L'immense succès des Trois mousquetaires a fait des petits. Voici que prend déjà l'affiche Le Comte de Monte-Cristo, une nouvelle mouture du chef-d'oeuvre d'Alexandre Dumas. Si le précédent diptyque séduisait aisément, le plus récent film fait souvent sourciller.
Ce n'est pas un hasard si cette histoire a déjà été adaptée plus de 20 fois au cinéma. Le destin d'Edmond Dantès (ici interprété par Pierre Niney) est fascinant. Le jour de son mariage, le jeune homme est arrêté pour des raisons qu'il ignore et jeté au cachot. Il ruminera sa vengeance pendant plusieurs années qu'il exécutera sous le nom du Comte de Monte-Cristo.
L'adaptation qu'en a tirée Alexandre de La Patellière et Matthieu Delaporte (les scénaristes des longs métrages portant sur D'Artagnan et Milady) ressemble à un best of du livre de Dumas. Il y a un complot, de l'action, de l'aventure et des rebondissements. Le tout bénissant d'un rythme à l'avenant. Sauf que la transposition est à la fois trop longue (trois heures) et trop courte. Rien ne respire derrière cette poudre aux yeux et l'essence du texte original manque cruellement.
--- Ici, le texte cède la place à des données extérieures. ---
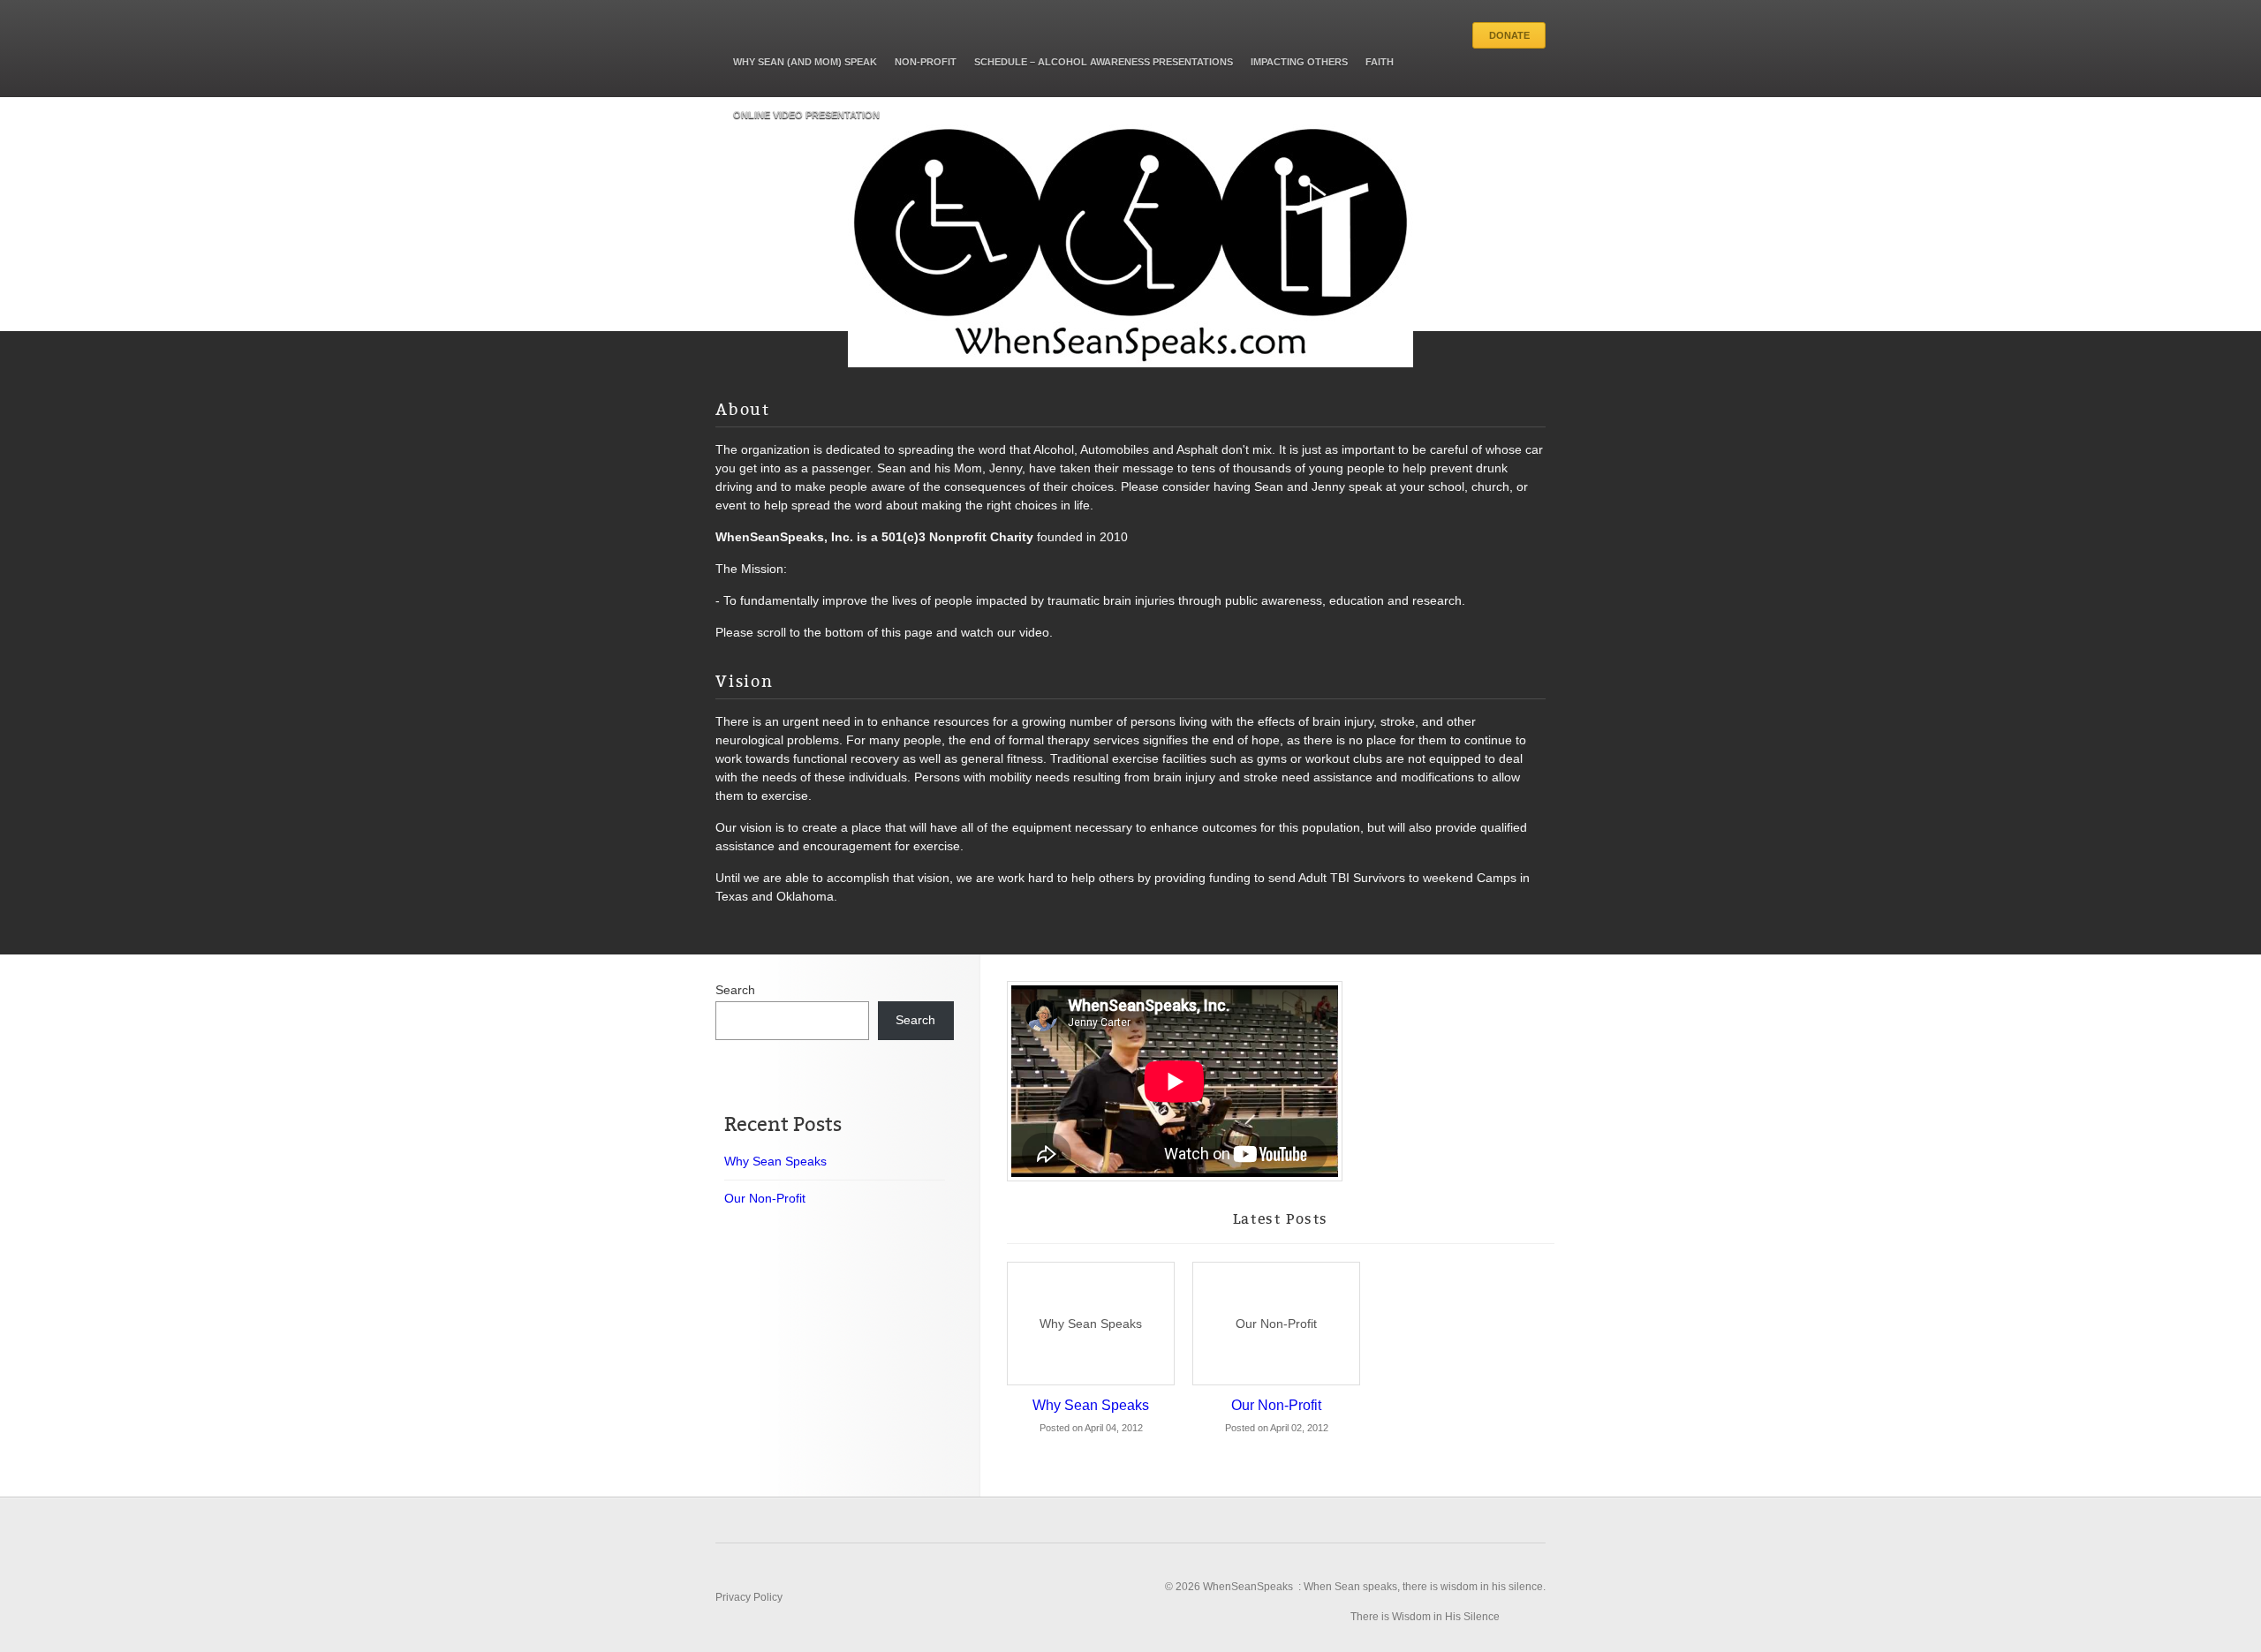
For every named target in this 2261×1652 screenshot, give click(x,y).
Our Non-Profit (1276, 1323)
Le résultat final s'avère surtout trop lisse. Où est la noirceur de l'oeuvre? Sa complexité? Dantès ne semble pas vraiment hanté par son passé : il n'est que motivé par sa justice destructrice. Ce personnage magnifique, un des plus beaux de la littérature, devient un être unidimensionnel, banal et sans grand intérêt.
Il évolue dans un univers moderne, qui fait écho au monde d'aujourd'hui, à la fois dans ses thèmes (la difficulté de pardonner, les rapports de classes sociales et les fausses nouvelles) que dans son identité cinématographique. Même si elle est réalisée en français, cette création ressemble à une production américaine. Cela s'apparente à un feuilleton de six épisodes de télévision gonflés pour le cinéma. À une Marvelisation d'un classique qui se cache derrière le noble film populaire pour prendre continuellement le spectateur par la main.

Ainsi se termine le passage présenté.